Blogging in the Big Apple

As an educator in the NYC Department of Education and a lifelong learner, technology has and always will be an integral part of my instructional life. But the idea of keeping an online journal was foreign to my vernacular and way of being. I kept thinking: "All of your innermost thoughts and feelings for all to see and read in the online log! Are they crazy?"

Although this is becoming more and more commonplace across the country, to me as an educator it seemed frightening. These Weblogs, or Blogs, have been described as the hierarchy of texts, images, media objects and data, archived chronologically and viewable in an HTML format. They are the newest way for students to voice their opinions and feelings online. While a few educators have already started using Blogs, many ask the potential for teaching and learning with students. What could this new technology be used for and how does current research measure up to it?

I will pose a few questions that draw on the social interaction of teaching and learning by using Vygotsky’s theories (1978). Educators highlight the "knowledge construction" processes of the learners and suggest that "meaning making" develops through the social process of language use over time. As such, knowledge construction is discursive, relational and conversational in nature. Therefore, as students appropriate and develop language, they must have authentic opportunities for publication of their knowledge and understanding.

Through publication teachers can infer the process by which students transfer meaning and strategies appropriated within the social domain, making those strategies their own (Gavelach & Raphael, 1996). It makes materials accessible for subsequent reflection and analysis, allowing students to revisit and revise their artifacts; thus enriching their internal learning experience. Publication will offer feedback which, in turn, scaffolds learning in his/her quest for knowledge construction.

Blogs are, or can be, a useful tool for teaching and learning because they provide a space for students to reflect and construct their thoughts and understandings. Because they can be reflected and commented upon, they provide potential for feedback and thus allow the author to scaffold learning. Students can, after reading the Blogs, begin to construct meaning or ascertain knowledge about the subject or ideas in which they are interested.

Research has also shown that asynchronous chat such as on the Blackboard site (used in many schools across the country for online content delivery) allows the students to voice their concerns. The problem here is two-fold: asynchronous chat can be seen as a similar tool to the Blog. They both represent the student’s ability to promote understanding, opportunity, higher-order thinking skills and the feasibility thereof to promote learning. On the other hand Blogs are so much more than a single form of exchange of ideas. Blogs are a way for students to establish their personal and/or intellectual ownership of new concepts while they visualize and attempt to group abstract ideas. Blogs can become a student’s online soapbox.
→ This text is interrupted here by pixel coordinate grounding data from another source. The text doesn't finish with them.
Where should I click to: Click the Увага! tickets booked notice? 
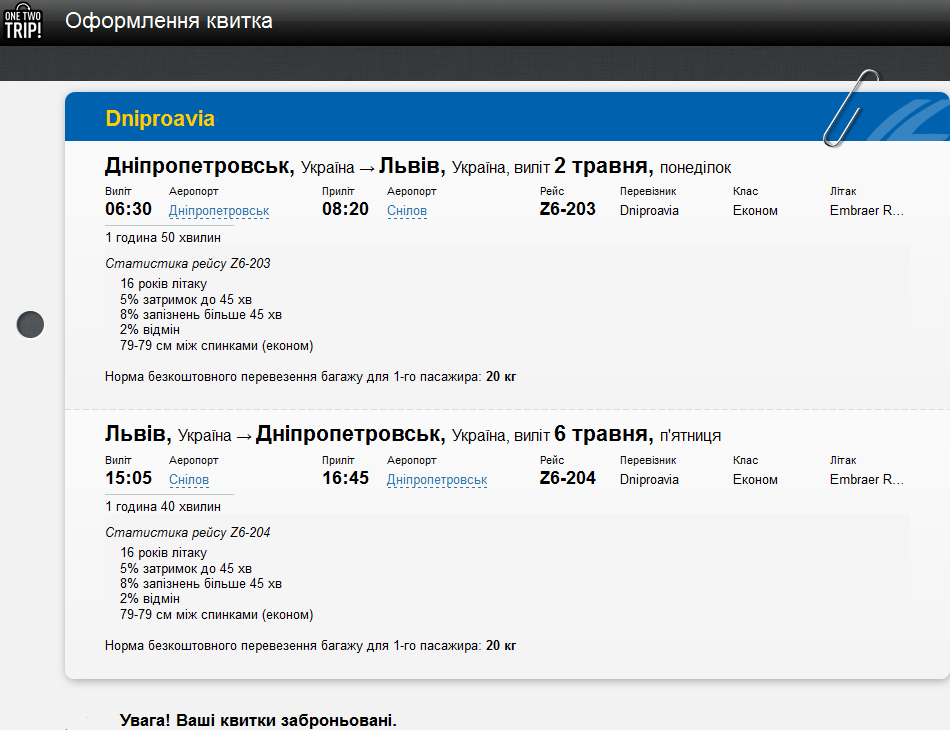258,720
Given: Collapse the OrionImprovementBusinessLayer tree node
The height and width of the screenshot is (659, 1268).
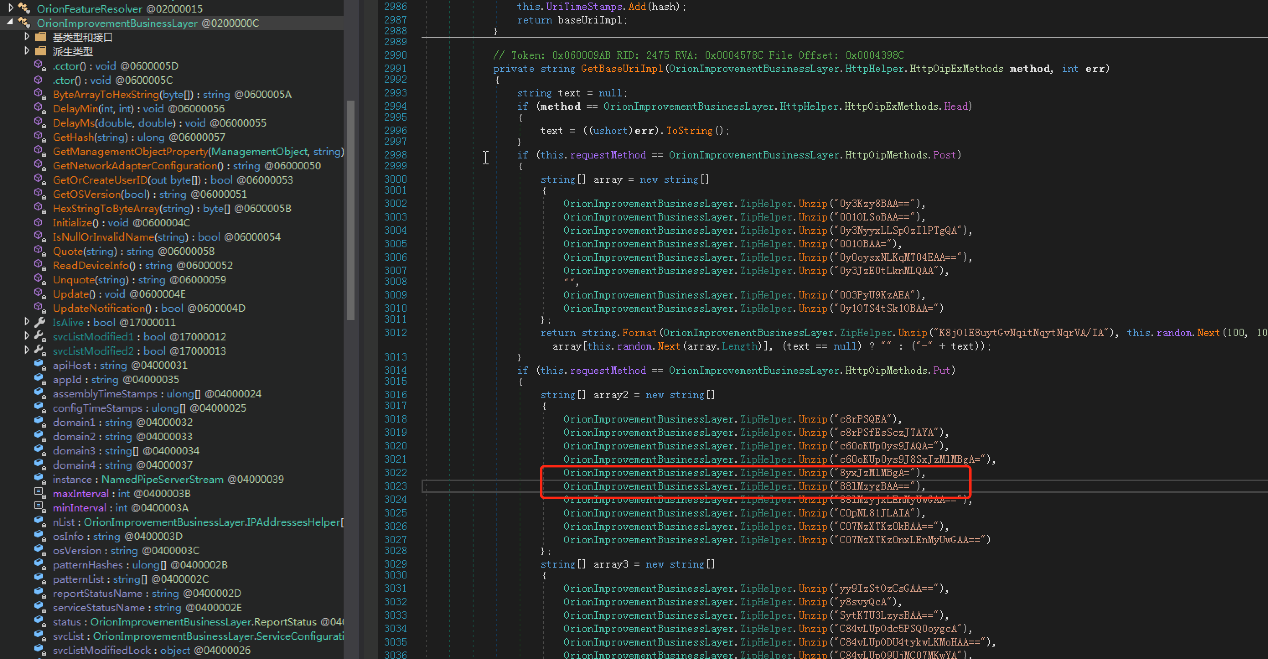Looking at the screenshot, I should coord(8,22).
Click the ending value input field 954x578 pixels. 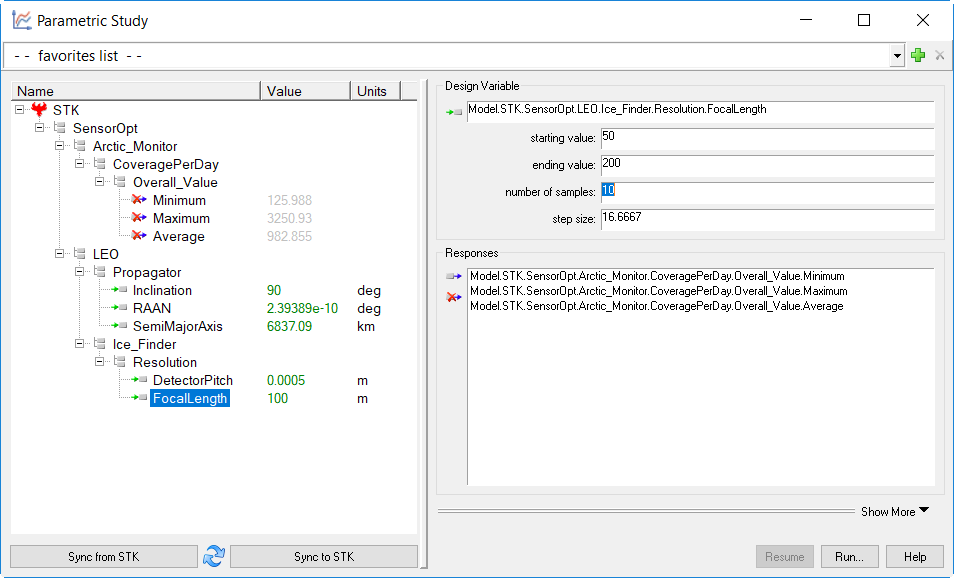click(766, 165)
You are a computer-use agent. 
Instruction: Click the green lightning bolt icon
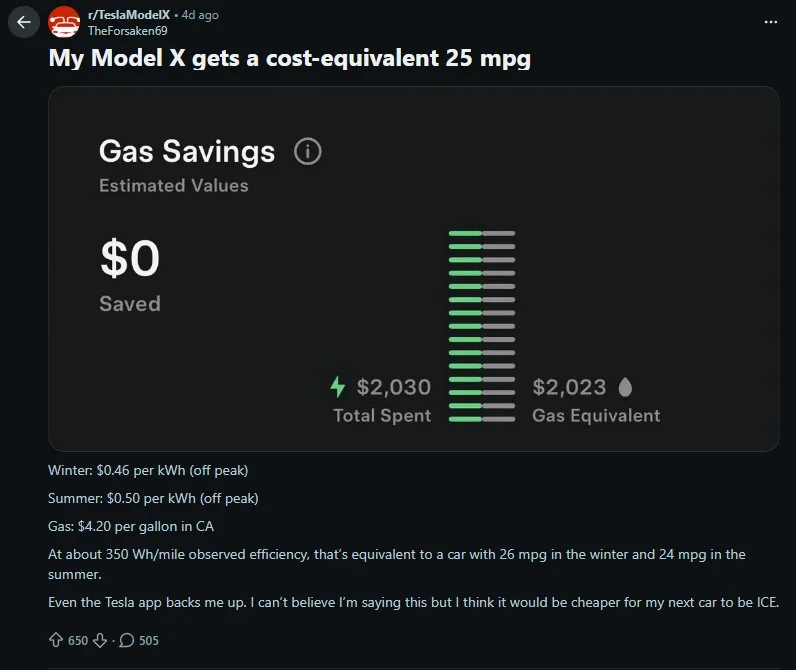(338, 387)
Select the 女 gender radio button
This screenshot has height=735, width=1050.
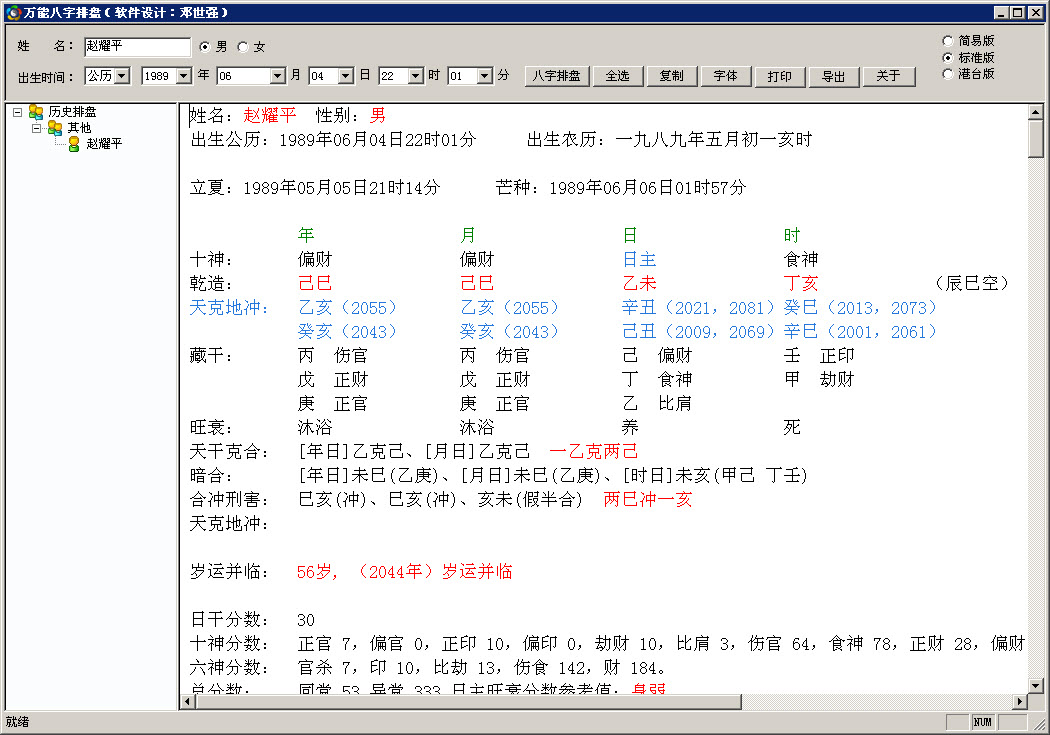click(x=242, y=47)
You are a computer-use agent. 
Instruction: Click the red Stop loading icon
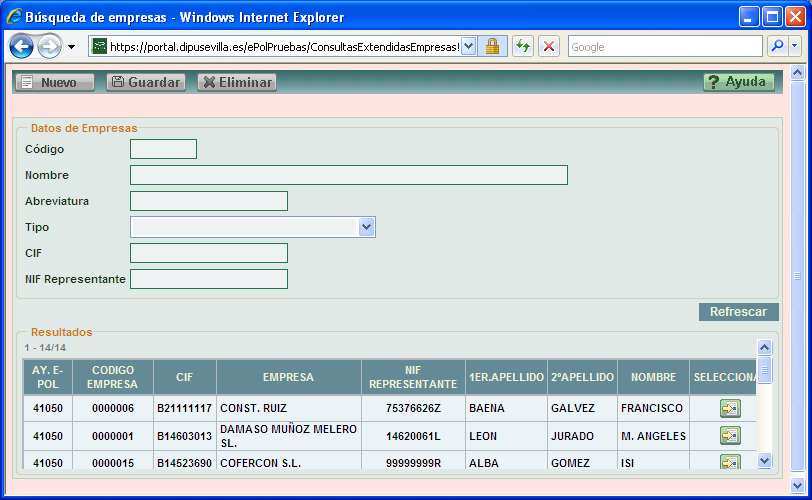point(549,46)
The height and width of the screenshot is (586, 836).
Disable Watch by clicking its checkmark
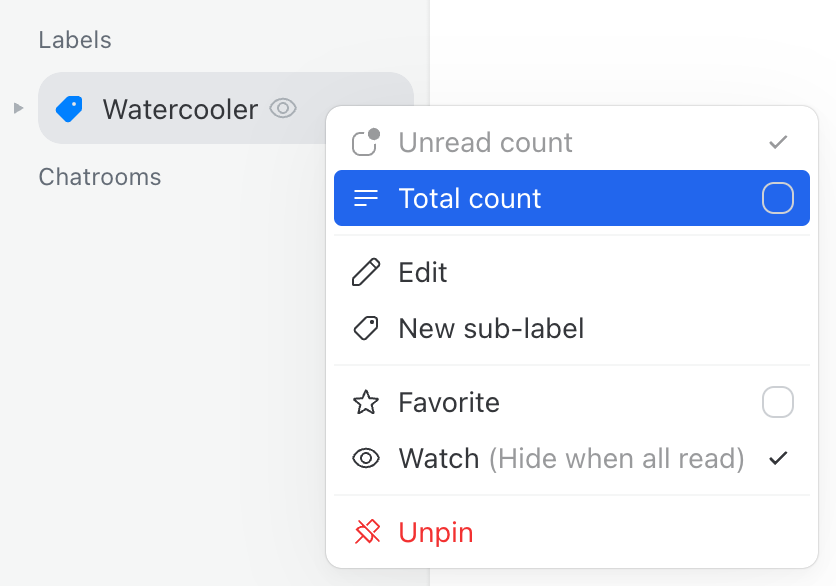point(778,458)
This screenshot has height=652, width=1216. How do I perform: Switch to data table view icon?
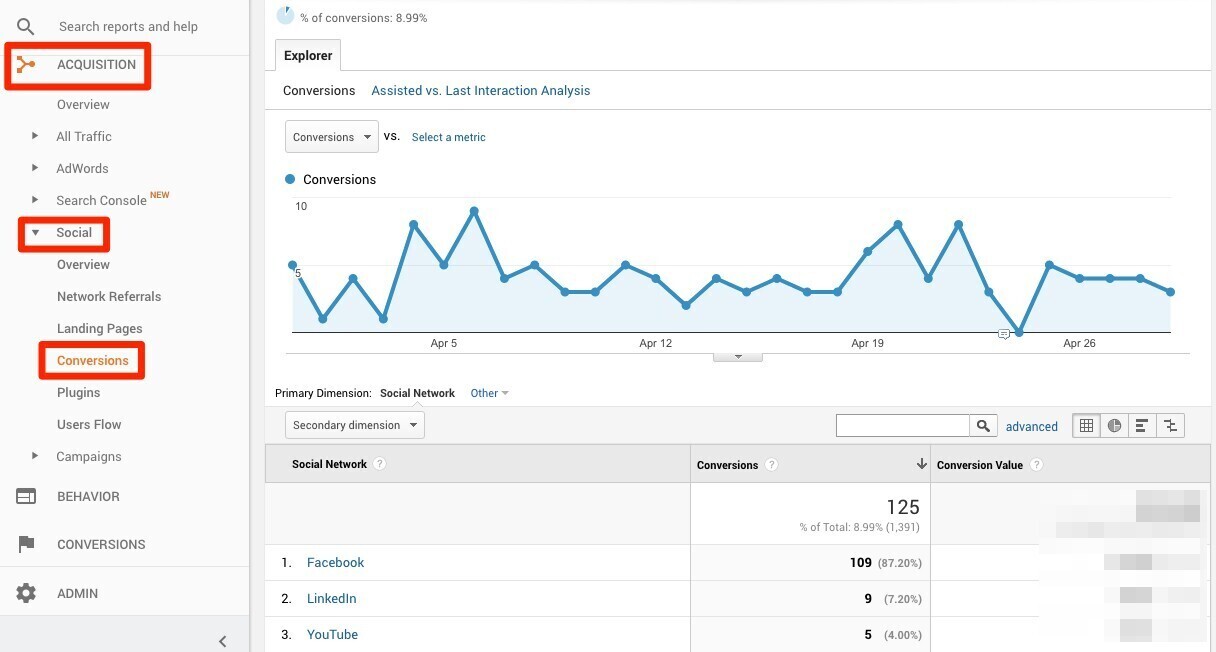(x=1086, y=426)
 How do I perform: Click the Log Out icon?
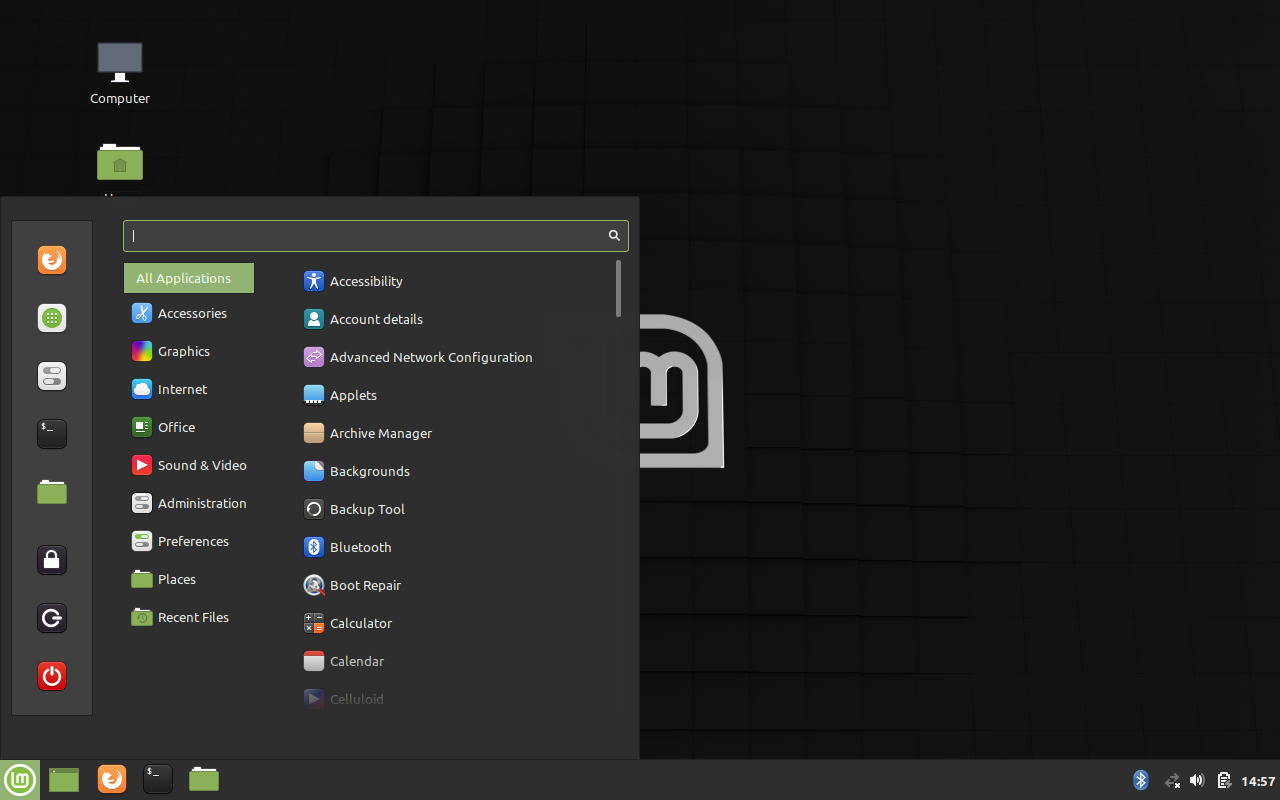point(52,618)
Unlike a discussion forum that can be shared by many, a Blog is personal with the students being in full control of their online content. It can be a place for all students to figure out who they are in a risk free environment.

  • Gavelack & Raphael, 1996, “Changing Talk into Text: New Roles for teachers and Students†Language Arts 73 (3):182-192
  • Osher, T. 1999, Birkbeck Web Forum of Teaching and Learning Online, www.Bbk.ac.uk/asd/view/view.html
  • Vygotsky L. 197, Mind in Society, Cambridge Mass: Harvard University Press.